Your objective: Please print the whole listing below exactly as it stands.

Supplied information:
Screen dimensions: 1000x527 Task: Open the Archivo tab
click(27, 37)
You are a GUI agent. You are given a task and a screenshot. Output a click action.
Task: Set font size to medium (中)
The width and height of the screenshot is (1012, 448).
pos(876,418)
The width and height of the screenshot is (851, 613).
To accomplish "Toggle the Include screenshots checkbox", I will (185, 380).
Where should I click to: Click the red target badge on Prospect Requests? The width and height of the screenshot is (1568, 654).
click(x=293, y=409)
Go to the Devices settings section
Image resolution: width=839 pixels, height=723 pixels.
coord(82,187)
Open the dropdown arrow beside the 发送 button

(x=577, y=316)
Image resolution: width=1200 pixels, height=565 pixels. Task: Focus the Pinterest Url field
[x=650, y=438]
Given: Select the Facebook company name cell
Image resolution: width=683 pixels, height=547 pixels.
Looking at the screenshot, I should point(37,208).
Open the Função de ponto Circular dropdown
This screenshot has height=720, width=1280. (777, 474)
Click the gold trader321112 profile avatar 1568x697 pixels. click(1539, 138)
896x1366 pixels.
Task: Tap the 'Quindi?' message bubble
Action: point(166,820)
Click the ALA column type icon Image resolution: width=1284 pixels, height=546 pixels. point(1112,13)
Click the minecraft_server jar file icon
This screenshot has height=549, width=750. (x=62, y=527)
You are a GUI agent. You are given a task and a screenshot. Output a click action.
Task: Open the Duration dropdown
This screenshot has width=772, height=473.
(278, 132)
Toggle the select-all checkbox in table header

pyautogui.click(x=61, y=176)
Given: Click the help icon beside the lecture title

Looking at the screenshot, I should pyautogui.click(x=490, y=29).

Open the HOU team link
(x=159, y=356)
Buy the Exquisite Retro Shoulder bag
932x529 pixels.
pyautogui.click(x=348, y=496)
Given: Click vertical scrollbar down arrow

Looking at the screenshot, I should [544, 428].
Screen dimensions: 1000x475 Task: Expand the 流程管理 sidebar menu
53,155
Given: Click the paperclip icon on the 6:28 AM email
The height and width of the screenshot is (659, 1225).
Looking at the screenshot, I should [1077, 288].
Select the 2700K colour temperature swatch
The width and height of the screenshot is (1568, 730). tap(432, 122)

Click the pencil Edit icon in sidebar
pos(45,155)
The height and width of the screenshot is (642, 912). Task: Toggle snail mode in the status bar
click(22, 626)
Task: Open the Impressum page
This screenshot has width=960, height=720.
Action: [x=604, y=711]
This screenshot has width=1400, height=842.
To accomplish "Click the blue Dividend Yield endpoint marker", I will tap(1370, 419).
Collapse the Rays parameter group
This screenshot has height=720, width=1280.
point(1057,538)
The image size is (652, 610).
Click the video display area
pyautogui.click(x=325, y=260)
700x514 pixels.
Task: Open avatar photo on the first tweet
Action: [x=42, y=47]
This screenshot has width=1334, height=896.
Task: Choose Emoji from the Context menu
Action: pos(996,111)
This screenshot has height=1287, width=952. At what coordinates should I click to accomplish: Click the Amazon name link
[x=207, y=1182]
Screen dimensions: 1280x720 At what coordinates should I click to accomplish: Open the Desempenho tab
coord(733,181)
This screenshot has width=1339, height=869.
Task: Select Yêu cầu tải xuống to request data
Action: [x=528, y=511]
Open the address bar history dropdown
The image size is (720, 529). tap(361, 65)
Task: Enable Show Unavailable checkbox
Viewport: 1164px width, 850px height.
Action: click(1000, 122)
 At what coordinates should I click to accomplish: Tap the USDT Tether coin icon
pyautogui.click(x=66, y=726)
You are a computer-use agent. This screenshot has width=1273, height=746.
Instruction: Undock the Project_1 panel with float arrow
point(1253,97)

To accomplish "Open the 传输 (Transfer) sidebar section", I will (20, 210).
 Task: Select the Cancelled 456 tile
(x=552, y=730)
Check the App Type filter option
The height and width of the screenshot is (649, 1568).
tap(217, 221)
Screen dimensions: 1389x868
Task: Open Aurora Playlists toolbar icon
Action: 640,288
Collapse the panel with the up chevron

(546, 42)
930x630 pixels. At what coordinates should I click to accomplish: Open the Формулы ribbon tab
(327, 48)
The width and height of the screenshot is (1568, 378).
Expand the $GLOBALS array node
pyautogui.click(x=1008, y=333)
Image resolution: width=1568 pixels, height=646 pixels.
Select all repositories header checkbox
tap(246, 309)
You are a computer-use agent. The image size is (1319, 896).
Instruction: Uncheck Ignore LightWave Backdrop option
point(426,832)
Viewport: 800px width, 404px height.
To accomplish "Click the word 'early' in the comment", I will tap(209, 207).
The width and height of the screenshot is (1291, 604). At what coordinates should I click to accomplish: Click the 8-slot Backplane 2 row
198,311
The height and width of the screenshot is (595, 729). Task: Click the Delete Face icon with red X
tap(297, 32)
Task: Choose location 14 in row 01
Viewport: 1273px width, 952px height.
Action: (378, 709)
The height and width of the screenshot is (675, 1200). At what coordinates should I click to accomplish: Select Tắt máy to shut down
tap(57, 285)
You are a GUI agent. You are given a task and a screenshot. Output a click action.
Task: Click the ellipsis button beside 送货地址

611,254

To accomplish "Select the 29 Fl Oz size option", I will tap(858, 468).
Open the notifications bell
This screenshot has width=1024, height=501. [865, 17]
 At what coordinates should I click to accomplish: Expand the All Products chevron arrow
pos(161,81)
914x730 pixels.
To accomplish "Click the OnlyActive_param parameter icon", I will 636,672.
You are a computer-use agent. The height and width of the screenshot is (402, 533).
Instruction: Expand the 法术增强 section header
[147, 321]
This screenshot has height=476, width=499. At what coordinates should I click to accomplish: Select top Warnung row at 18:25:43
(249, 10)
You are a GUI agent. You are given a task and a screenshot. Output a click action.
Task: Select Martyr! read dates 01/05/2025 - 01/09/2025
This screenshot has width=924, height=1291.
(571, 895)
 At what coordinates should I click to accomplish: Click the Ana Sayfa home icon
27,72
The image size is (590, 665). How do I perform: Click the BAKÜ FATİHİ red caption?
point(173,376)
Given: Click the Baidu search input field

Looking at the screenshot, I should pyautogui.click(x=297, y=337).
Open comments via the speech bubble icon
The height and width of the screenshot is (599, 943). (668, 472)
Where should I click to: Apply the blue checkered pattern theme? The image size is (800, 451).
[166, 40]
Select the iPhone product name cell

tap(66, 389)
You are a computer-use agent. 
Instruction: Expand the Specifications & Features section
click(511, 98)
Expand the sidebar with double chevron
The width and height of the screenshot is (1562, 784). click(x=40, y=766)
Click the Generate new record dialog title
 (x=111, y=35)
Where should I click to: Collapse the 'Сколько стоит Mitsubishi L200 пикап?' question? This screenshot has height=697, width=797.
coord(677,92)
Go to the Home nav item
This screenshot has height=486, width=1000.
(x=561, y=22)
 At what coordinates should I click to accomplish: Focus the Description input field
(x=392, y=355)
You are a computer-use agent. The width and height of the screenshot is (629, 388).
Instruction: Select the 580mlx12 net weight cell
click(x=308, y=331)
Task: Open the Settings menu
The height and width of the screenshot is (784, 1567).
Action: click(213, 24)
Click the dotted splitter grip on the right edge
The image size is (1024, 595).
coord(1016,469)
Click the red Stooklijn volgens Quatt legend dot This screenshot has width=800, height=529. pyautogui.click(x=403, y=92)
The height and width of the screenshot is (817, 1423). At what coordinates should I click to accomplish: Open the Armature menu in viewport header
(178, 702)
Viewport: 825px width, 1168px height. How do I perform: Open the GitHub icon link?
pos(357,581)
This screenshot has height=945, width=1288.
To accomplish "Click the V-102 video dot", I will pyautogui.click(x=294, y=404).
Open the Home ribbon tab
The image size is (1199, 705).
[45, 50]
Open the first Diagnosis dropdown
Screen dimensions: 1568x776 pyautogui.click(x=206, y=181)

Output of the exercise:
Screen dimensions: 1000x527 Task: Open the Archivo tab
click(27, 37)
You are a GUI agent. You are given a task and a screenshot. Output a click action.
Task: Set font size to medium (中)
The width and height of the screenshot is (1012, 448).
pos(876,418)
The width and height of the screenshot is (851, 613).
To accomplish "Toggle the Include screenshots checkbox", I will (185, 380).
Where should I click to: Click the red target badge on Prospect Requests? The width and height of the screenshot is (1568, 654).
click(x=293, y=409)
Go to the Devices settings section
Image resolution: width=839 pixels, height=723 pixels.
coord(82,187)
Open the dropdown arrow beside the 发送 button

(x=577, y=316)
Image resolution: width=1200 pixels, height=565 pixels. Task: Focus the Pinterest Url field
[x=650, y=438]
Given: Select the Facebook company name cell
Image resolution: width=683 pixels, height=547 pixels.
Looking at the screenshot, I should point(37,208).
Open the Função de ponto Circular dropdown
This screenshot has height=720, width=1280. (777, 474)
Click the gold trader321112 profile avatar 1568x697 pixels. click(1539, 138)
896x1366 pixels.
Task: Tap the 'Quindi?' message bubble
Action: point(166,820)
Click the ALA column type icon Image resolution: width=1284 pixels, height=546 pixels. point(1112,13)
Click the minecraft_server jar file icon
This screenshot has height=549, width=750. (x=62, y=527)
You are a GUI agent. You are given a task and a screenshot. Output a click action.
Task: Open the Duration dropdown
This screenshot has width=772, height=473.
(278, 132)
Toggle the select-all checkbox in table header

pyautogui.click(x=61, y=176)
Given: Click the help icon beside the lecture title

Looking at the screenshot, I should pyautogui.click(x=490, y=29).

Open the HOU team link
(x=159, y=356)
Buy the Exquisite Retro Shoulder bag
932x529 pixels.
pyautogui.click(x=348, y=496)
Given: Click vertical scrollbar down arrow

Looking at the screenshot, I should [544, 428].
Screen dimensions: 1000x475 Task: Expand the 流程管理 sidebar menu
53,155
Given: Click the paperclip icon on the 6:28 AM email
The height and width of the screenshot is (659, 1225).
Looking at the screenshot, I should [1077, 288].
Select the 2700K colour temperature swatch
The width and height of the screenshot is (1568, 730). tap(432, 122)

Click the pencil Edit icon in sidebar
pos(45,155)
The height and width of the screenshot is (642, 912). Task: Toggle snail mode in the status bar
click(22, 626)
Task: Open the Impressum page
This screenshot has width=960, height=720.
Action: [x=604, y=711]
This screenshot has width=1400, height=842.
To accomplish "Click the blue Dividend Yield endpoint marker", I will tap(1370, 419).
Collapse the Rays parameter group
This screenshot has height=720, width=1280.
point(1057,538)
The image size is (652, 610).
Click the video display area
pyautogui.click(x=325, y=260)
700x514 pixels.
Task: Open avatar photo on the first tweet
Action: [x=42, y=47]
This screenshot has width=1334, height=896.
Task: Choose Emoji from the Context menu
Action: pos(996,111)
This screenshot has height=1287, width=952. At what coordinates should I click to accomplish: Click the Amazon name link
[x=207, y=1182]
Screen dimensions: 1280x720 At what coordinates should I click to accomplish: Open the Desempenho tab
coord(733,181)
This screenshot has width=1339, height=869.
Task: Select Yêu cầu tải xuống to request data
Action: [x=528, y=511]
Open the address bar history dropdown
The image size is (720, 529). tap(361, 65)
Task: Enable Show Unavailable checkbox
Viewport: 1164px width, 850px height.
Action: click(1000, 122)
 At what coordinates should I click to accomplish: Tap the USDT Tether coin icon
pyautogui.click(x=66, y=726)
You are a computer-use agent. This screenshot has width=1273, height=746.
Instruction: Undock the Project_1 panel with float arrow
point(1253,97)

To accomplish "Open the 传输 (Transfer) sidebar section", I will (20, 210).
 Task: Select the Cancelled 456 tile
(x=552, y=730)
Check the App Type filter option
The height and width of the screenshot is (649, 1568).
tap(217, 221)
Screen dimensions: 1389x868
Task: Open Aurora Playlists toolbar icon
Action: 640,288
Collapse the panel with the up chevron

(546, 42)
930x630 pixels. At what coordinates should I click to accomplish: Open the Формулы ribbon tab
(327, 48)
The width and height of the screenshot is (1568, 378).
Expand the $GLOBALS array node
pyautogui.click(x=1008, y=333)
Image resolution: width=1568 pixels, height=646 pixels.
Select all repositories header checkbox
tap(246, 309)
You are a computer-use agent. The image size is (1319, 896).
Instruction: Uncheck Ignore LightWave Backdrop option
point(426,832)
Viewport: 800px width, 404px height.
To accomplish "Click the word 'early' in the comment", I will tap(209, 207).
The width and height of the screenshot is (1291, 604). At what coordinates should I click to accomplish: Click the 8-slot Backplane 2 row
198,311
The height and width of the screenshot is (595, 729). Task: Click the Delete Face icon with red X
tap(297, 32)
Task: Choose location 14 in row 01
Viewport: 1273px width, 952px height.
Action: (378, 709)
The height and width of the screenshot is (675, 1200). At what coordinates should I click to accomplish: Select Tắt máy to shut down
tap(57, 285)
You are a GUI agent. You are given a task and a screenshot. Output a click action.
Task: Click the ellipsis button beside 送货地址

611,254

To accomplish "Select the 29 Fl Oz size option", I will tap(858, 468).
Open the notifications bell
This screenshot has width=1024, height=501. [865, 17]
 At what coordinates should I click to accomplish: Expand the All Products chevron arrow
pos(161,81)
914x730 pixels.
To accomplish "Click the OnlyActive_param parameter icon", I will 636,672.
You are a computer-use agent. The height and width of the screenshot is (402, 533).
Instruction: Expand the 法术增强 section header
[147, 321]
This screenshot has height=476, width=499. At what coordinates should I click to accomplish: Select top Warnung row at 18:25:43
(249, 10)
You are a GUI agent. You are given a task and a screenshot. Output a click action.
Task: Select Martyr! read dates 01/05/2025 - 01/09/2025
This screenshot has width=924, height=1291.
(571, 895)
 At what coordinates should I click to accomplish: Click the Ana Sayfa home icon
27,72
The image size is (590, 665). How do I perform: Click the BAKÜ FATİHİ red caption?
point(173,376)
Given: Click the Baidu search input field

Looking at the screenshot, I should pyautogui.click(x=297, y=337).
Open comments via the speech bubble icon
The height and width of the screenshot is (599, 943). (668, 472)
Where should I click to: Apply the blue checkered pattern theme? The image size is (800, 451).
[166, 40]
Select the iPhone product name cell

tap(66, 389)
You are a computer-use agent. 
Instruction: Expand the Specifications & Features section
click(511, 98)
Expand the sidebar with double chevron
The width and height of the screenshot is (1562, 784). click(x=40, y=766)
Click the Generate new record dialog title
 (x=111, y=35)
Where should I click to: Collapse the 'Сколько стоит Mitsubishi L200 пикап?' question? This screenshot has height=697, width=797.
coord(677,92)
Go to the Home nav item
This screenshot has height=486, width=1000.
(x=561, y=22)
 At what coordinates should I click to accomplish: Focus the Description input field
(x=392, y=355)
You are a computer-use agent. The width and height of the screenshot is (629, 388).
Instruction: Select the 580mlx12 net weight cell
click(x=308, y=331)
Task: Open the Settings menu
The height and width of the screenshot is (784, 1567).
Action: click(213, 24)
Click the dotted splitter grip on the right edge
The image size is (1024, 595).
coord(1016,469)
Click the red Stooklijn volgens Quatt legend dot This screenshot has width=800, height=529. pyautogui.click(x=403, y=92)
The height and width of the screenshot is (817, 1423). At what coordinates should I click to accomplish: Open the Armature menu in viewport header
(178, 702)
Viewport: 825px width, 1168px height. How do I perform: Open the GitHub icon link?
pos(357,581)
This screenshot has height=945, width=1288.
To accomplish "Click the V-102 video dot", I will pyautogui.click(x=294, y=404).
Open the Home ribbon tab
The image size is (1199, 705).
[45, 50]
Open the first Diagnosis dropdown
Screen dimensions: 1568x776 pyautogui.click(x=206, y=181)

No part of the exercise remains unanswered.